┌────────

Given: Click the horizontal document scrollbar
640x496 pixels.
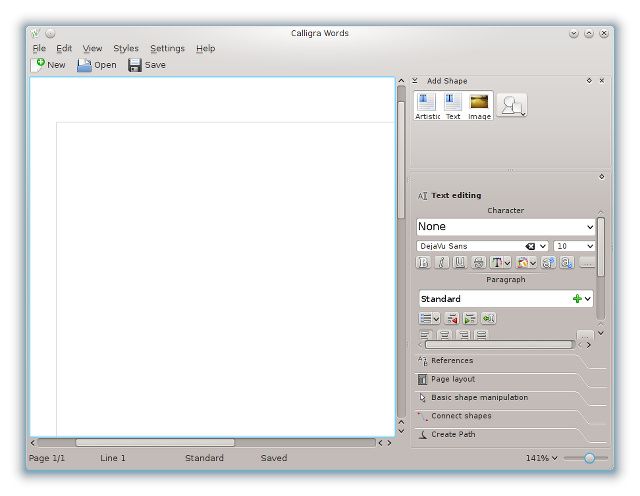Looking at the screenshot, I should coord(206,443).
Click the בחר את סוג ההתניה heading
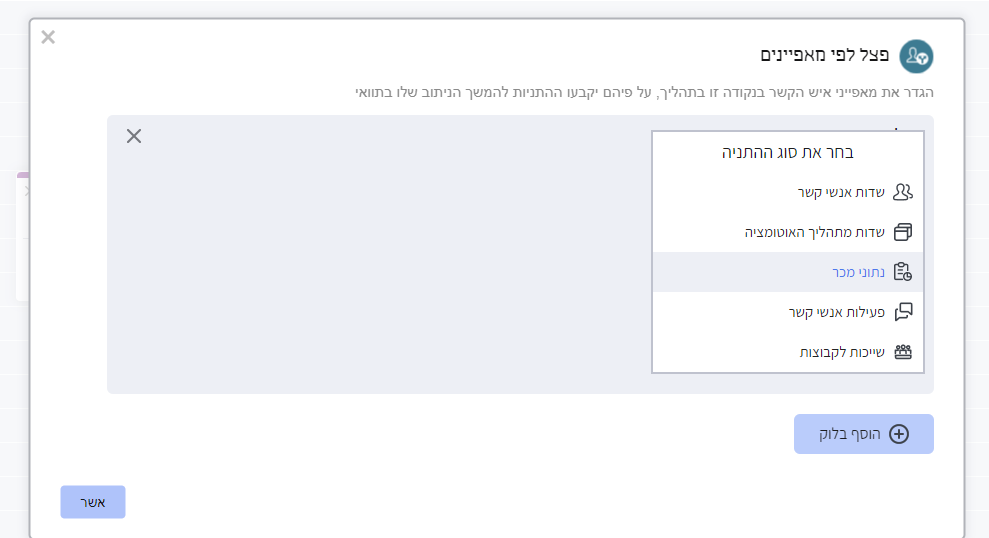989x538 pixels. (788, 153)

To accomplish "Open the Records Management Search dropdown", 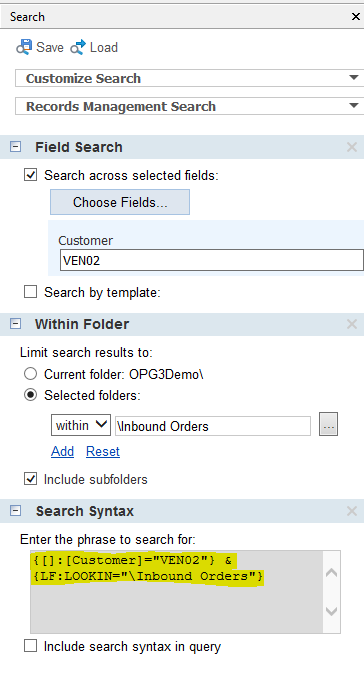I will [x=190, y=106].
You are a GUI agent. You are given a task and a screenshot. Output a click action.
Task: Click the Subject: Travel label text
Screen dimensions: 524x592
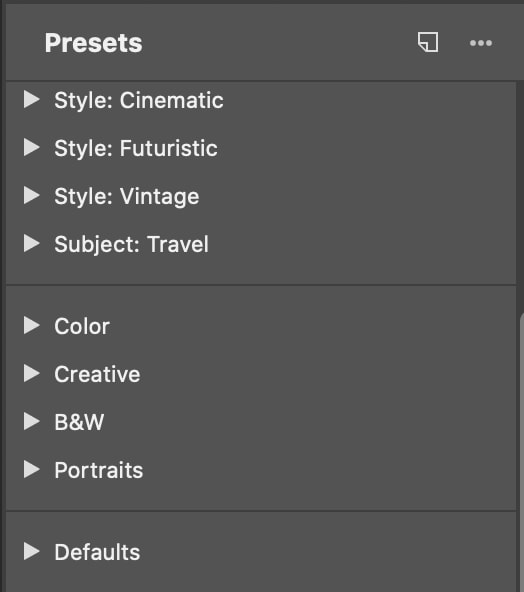pos(131,244)
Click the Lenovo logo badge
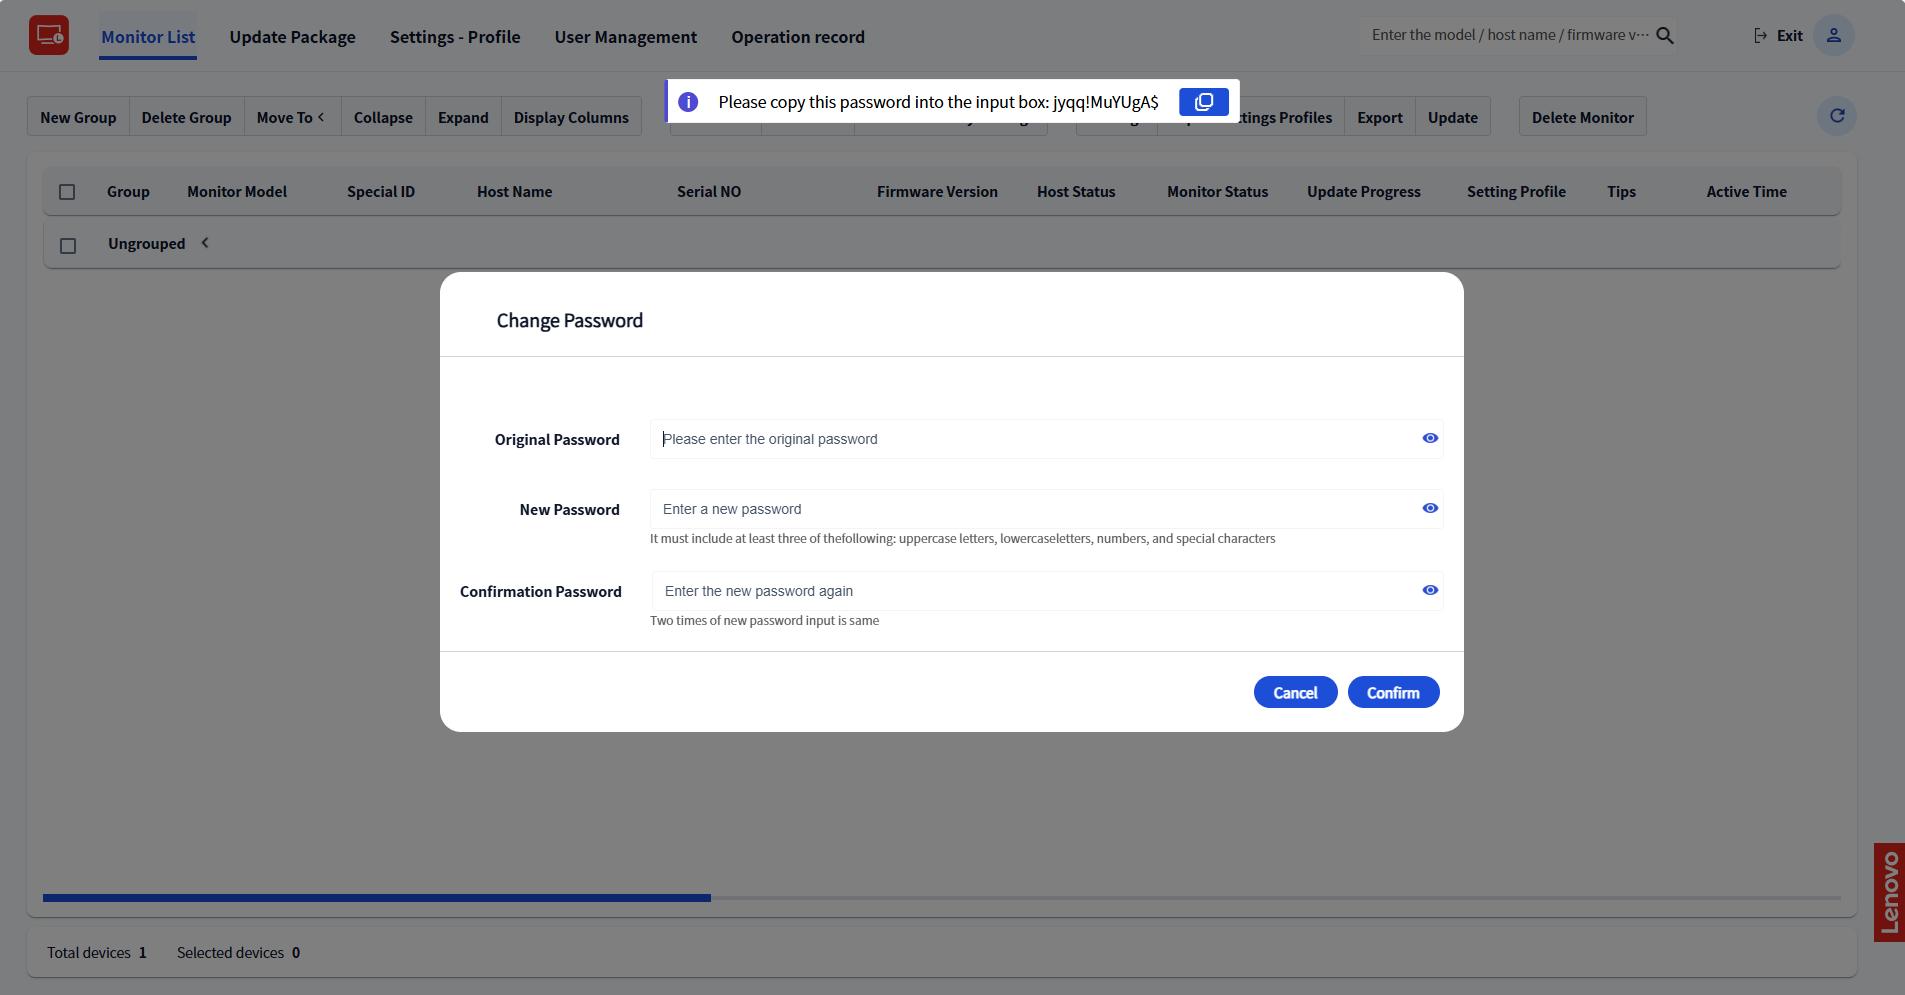1905x995 pixels. [x=1888, y=892]
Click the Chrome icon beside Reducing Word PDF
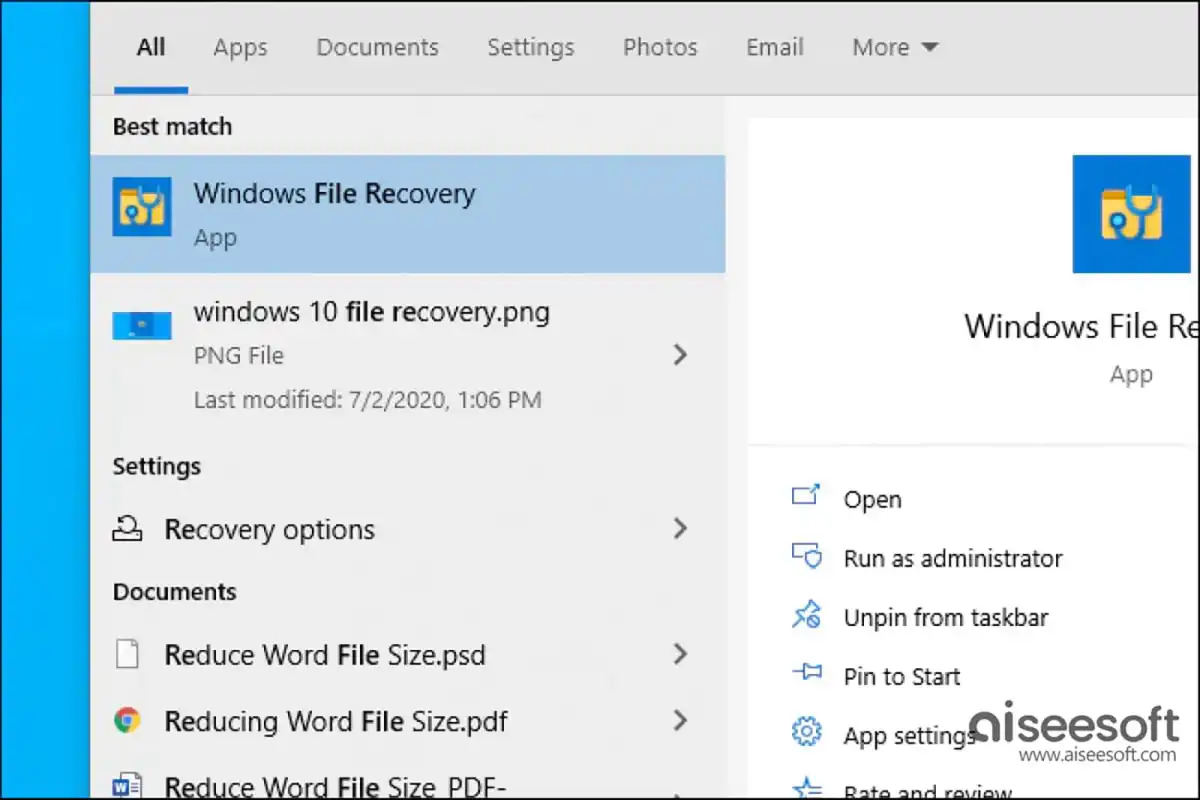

└────────

[Aim of the exercise] All that is needed is the lines from the line holding "Click the Lenovo logo badge" to the final line of the listing above, repeated exactly, pictures excluded.

[Exercise response]
Click the Lenovo logo badge
1905x995 pixels. [x=1888, y=892]
Click the Chrome icon beside Reducing Word PDF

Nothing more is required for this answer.